***** EXTRACTED INFORMATION

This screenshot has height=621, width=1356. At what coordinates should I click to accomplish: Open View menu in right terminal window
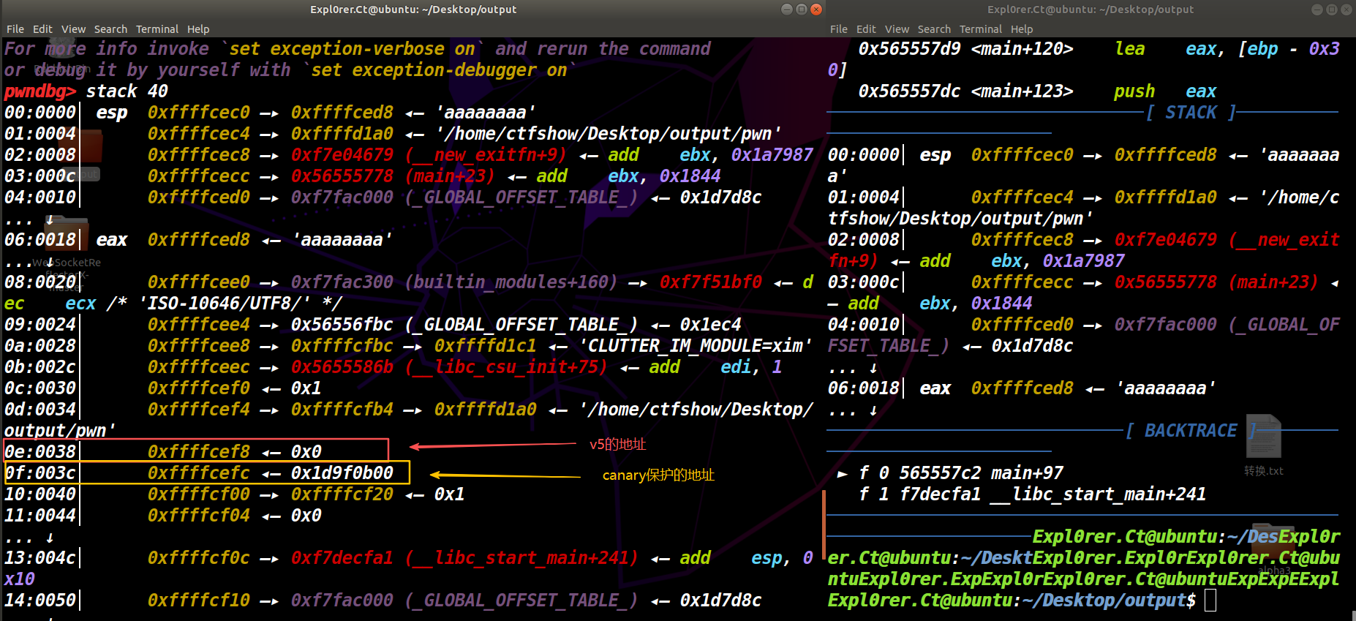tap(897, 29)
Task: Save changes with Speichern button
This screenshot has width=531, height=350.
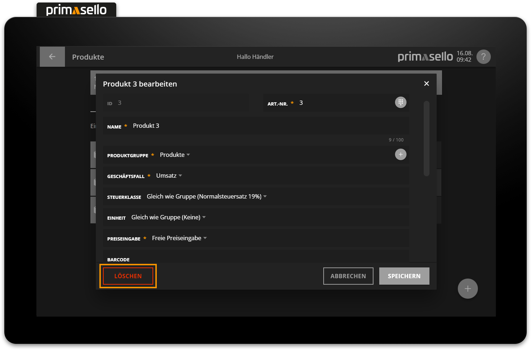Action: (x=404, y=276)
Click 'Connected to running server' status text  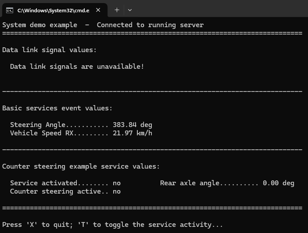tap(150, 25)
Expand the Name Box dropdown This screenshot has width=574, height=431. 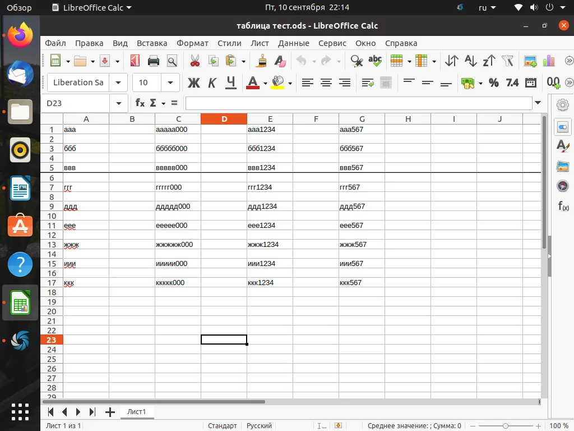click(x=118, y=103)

**********

* EXERCISE DESCRIPTION: Omit the pictures, then repeat exactly each line from the beginning of the listing through the line with "Task: Save changes with Speichern button".

* TASK RESULT:
This screenshot has height=621, width=1356. At what coordinates should I click to accomplish: Open View menu in right terminal window
tap(897, 29)
Task: Save changes with Speichern button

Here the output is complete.